Grâce à une série de projets lancés par les autorités, la production de riz a connu une croissance significative. En 2018, plus de 145 000 tonnes de cette céréale ont été récoltées sur le territoire. Selon les estimations de la Banque centrale des États de l’Afrique de l’Ouest (Bceao), la production nationale a atteint près de 153 000 tonnes en 2020, soit une augmentation de 4% par rapport à l’année précédente, qui s’était déjà soldée par un excédent de 2 000 tonnes par rapport à 2018. Les importations atteignaient environ 150 000 tonnes, mettant en lumière la nécessité de poursuivre les efforts en vue d’atteindre l’autosuffisance.
Pour répondre à ce défi, plusieurs projets ont vu le jour, notamment la valorisation de la Vallée du Mono pour stimuler la croissance dans le secteur du riz, le Partam et le PDPR-K, avec l’ambition d’investir 987 milliards de francs CFA d’ici à 2030 pour le développement de la filière, avec le soutien de la FAO, entre autres.
La mise en œuvre de la Stratégie nationale de développement de la riziculture (SNDR) adoptée en 2010 a donné naissance au Projet d’aménagement et de réhabilitation des terres agricoles dans la zone de Mission Tové (Partam). Ce projet, financé à hauteur de 5,3 et 10 milliards de francs CFA, a permis l’irrigation de centaines d’hectares, la construction d’aires de séchage et de magasins de stockage, la distribution d’équipements modernes, l’installation de mini-adductions d’eau, ainsi que le désenclavement des sites par la construction de pistes rurales.

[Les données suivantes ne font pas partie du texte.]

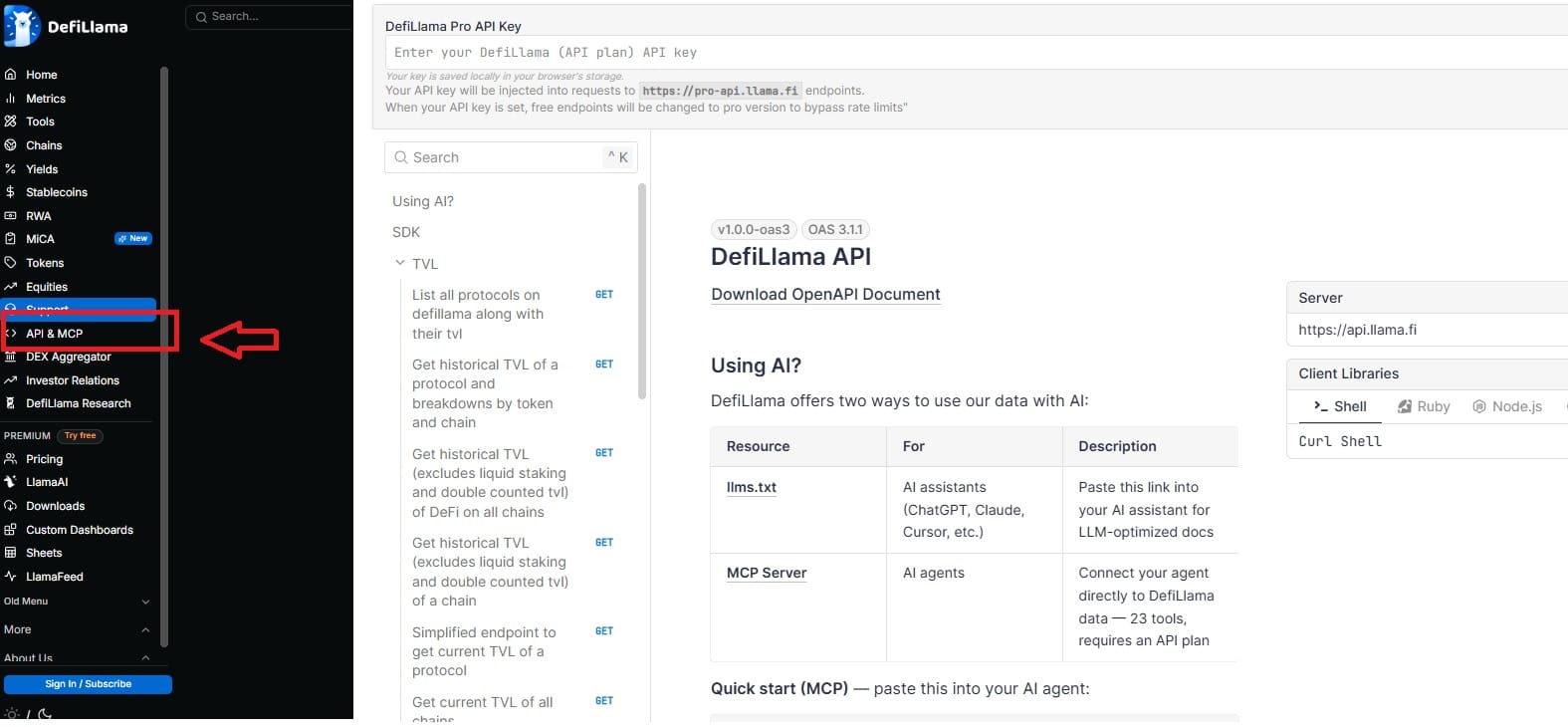Select the Node.js client library tab

(x=1507, y=406)
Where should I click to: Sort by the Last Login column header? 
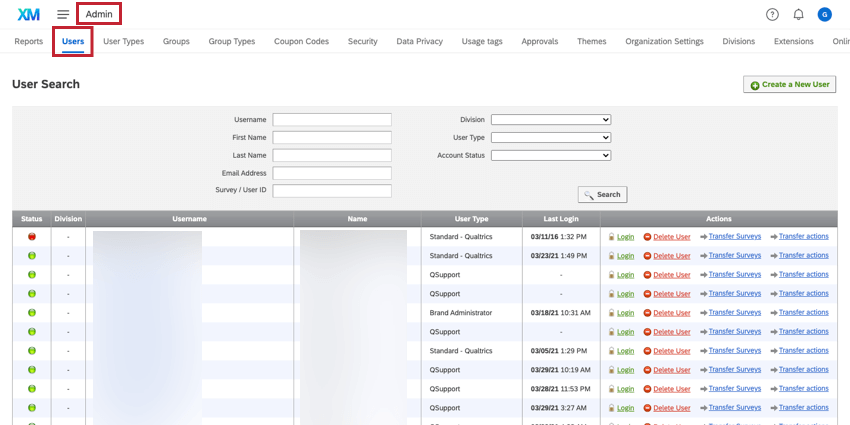coord(559,219)
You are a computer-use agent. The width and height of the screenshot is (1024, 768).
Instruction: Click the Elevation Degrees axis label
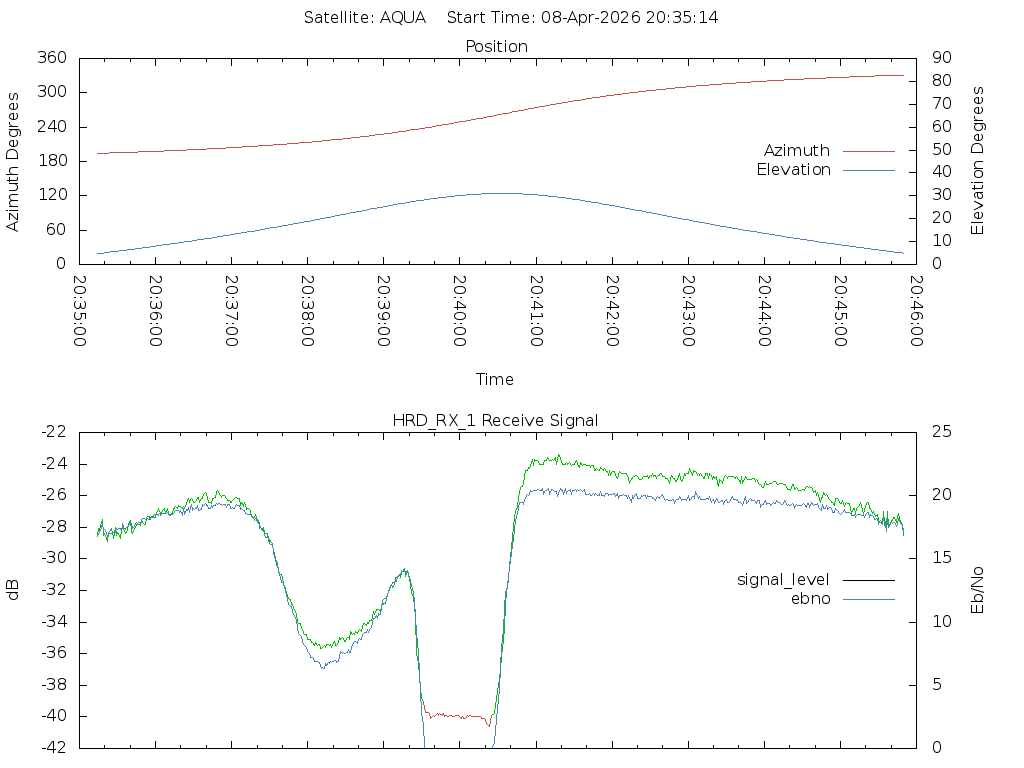tap(977, 161)
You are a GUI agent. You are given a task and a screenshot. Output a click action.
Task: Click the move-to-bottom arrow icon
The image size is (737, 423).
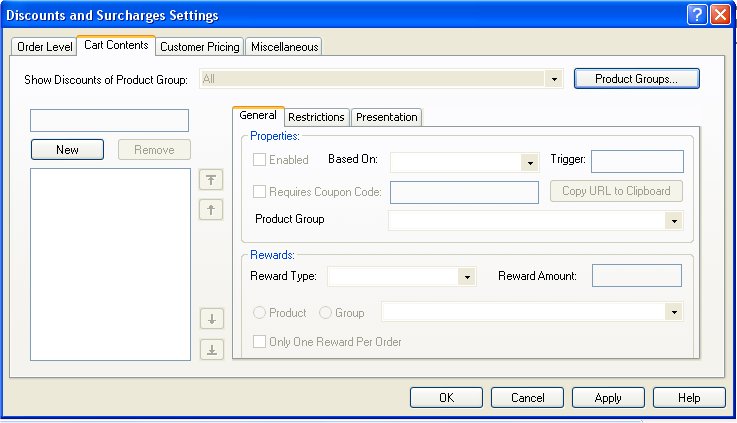(x=212, y=350)
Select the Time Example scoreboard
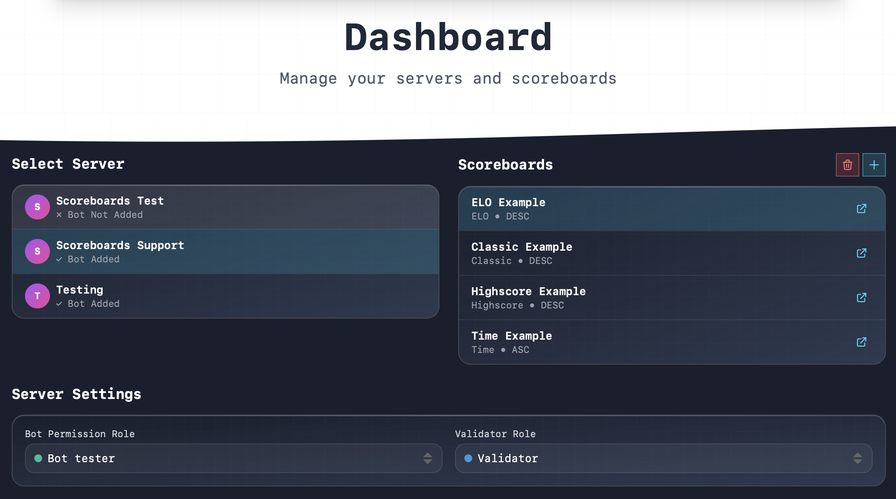Screen dimensions: 896x499 [650, 342]
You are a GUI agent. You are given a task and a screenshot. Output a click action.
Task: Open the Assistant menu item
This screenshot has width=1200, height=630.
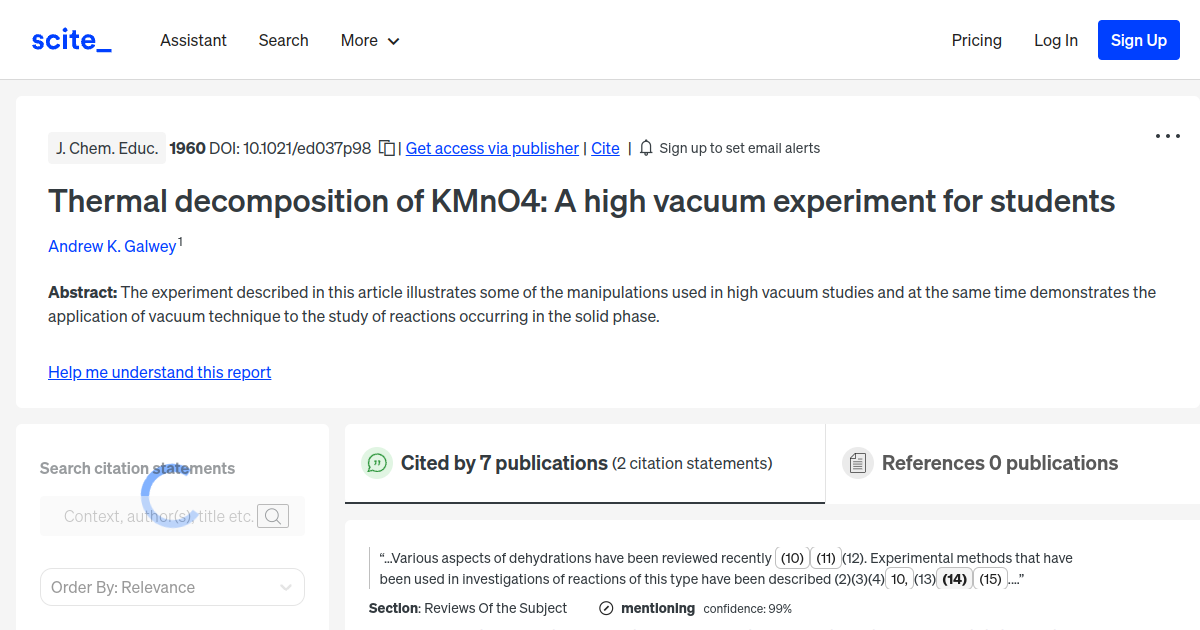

De même, le Projet de développement pour la production rizicole (PDPR-K) est en cours dans la région de la Kara, avec l’aménagement de terres, la construction de magasins et de forages, la création de digues en béton cyclopéen avec gabions et enrochements, et bien d’autres avancées encourageantes.
Notons que le riz est une céréale cruciale pour l’alimentation au Togo. Voir cette production locale dynamisée par des mesures gouvernementales efficaces c’est encourageant qui autrefois, cette culture était coûteuse et les agriculteurs locaux peinaient à rivaliser avec les importations en provenance d’Asie.